Slipping into that role again was easy; it was comfortable. It didn't challenge me the way writing did. It didn't scare me. It was my version of a cubicle: a good place to hide.

The clincher, however, the factor that tipped the scales and made me say yes, was this. Out of the entire city of Seattle, a civic area stretching 142 square miles, pockmarked with lakes,
bays, and peninsulas, Karen, Lucy, and Lucy's dad lived in the same sleepy, unfashionable, off-the-beaten-path neighborhood as my mom. They lived three blocks from the garden.

—

In my imagination, Lucy and I would spend our afternoons in the garden. We would eat peas and cherry tomatoes; we would explore the woodsy areas, finding wild strawberries along the way. We would play with the balls and toys my mother had stocked. We would do all the lovely things I wanted to do with my nieces, whose schedule was often too busy to accommodate garden time.

The first visit started with strawberries. The Shuksans were done for the season, but my mother had bought everbearing varieties, which I had planted in the hollow centers of the cinder blocks that formed the retaining wall of the side garden. I had imagined my nieces picking berries as they walked by.

It worked exactly as I had planned: Lucy could reach out and grab them with her small fingers, her whole hand closing around the bright red fruit. When she brought it to her mouth, the flavor was a surprise. Her eyes widened and she looked at me, biting deeper into the tart, sweet fruit.

Once we had eaten our way through the strawberries, we came around the back of the house and into the garden proper. I showed Lucy the small watering cans my mother had bought for the niecelets—shaped like a rabbit and a turtle. Lucy liked to fill them up, stand on the edge of the patio, and dump water on the flower bed beside it.

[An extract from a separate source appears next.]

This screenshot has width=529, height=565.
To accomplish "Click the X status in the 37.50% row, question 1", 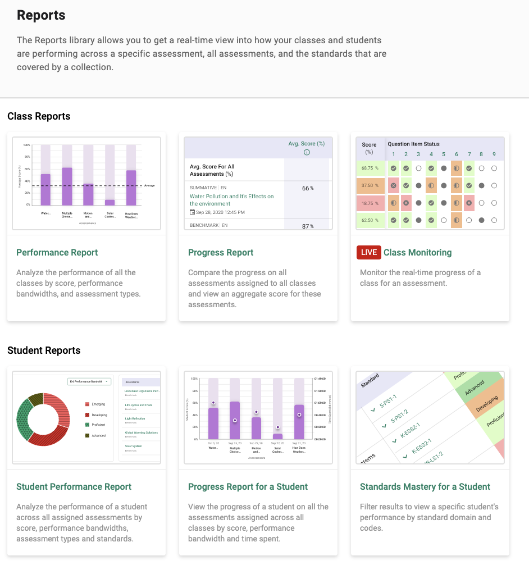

Beyond the patio was the upper lawn—a portion of grass preserved as play area. Only we didn't have a lawn mower to keep it cut neatly, and my mother, in her dislike of lawns, refused to buy one. “Use the Weedwacker,” she said. “It works fine.”

But it didn't work fine. Or I didn't know how to work it. Or
perhaps our weeds were not the sort to be easily whacked. I assumed a Weedwacker would have blades in it to cut the weeds, but ours functioned via two pieces of heavy plastic filament that were supposed to rotate fast enough to cut the grass. This seemed an improbable solution. The first time I tried to use the Weedwacker, I broke it. Or the weeds broke it. Our weeds laughed at plastic filament.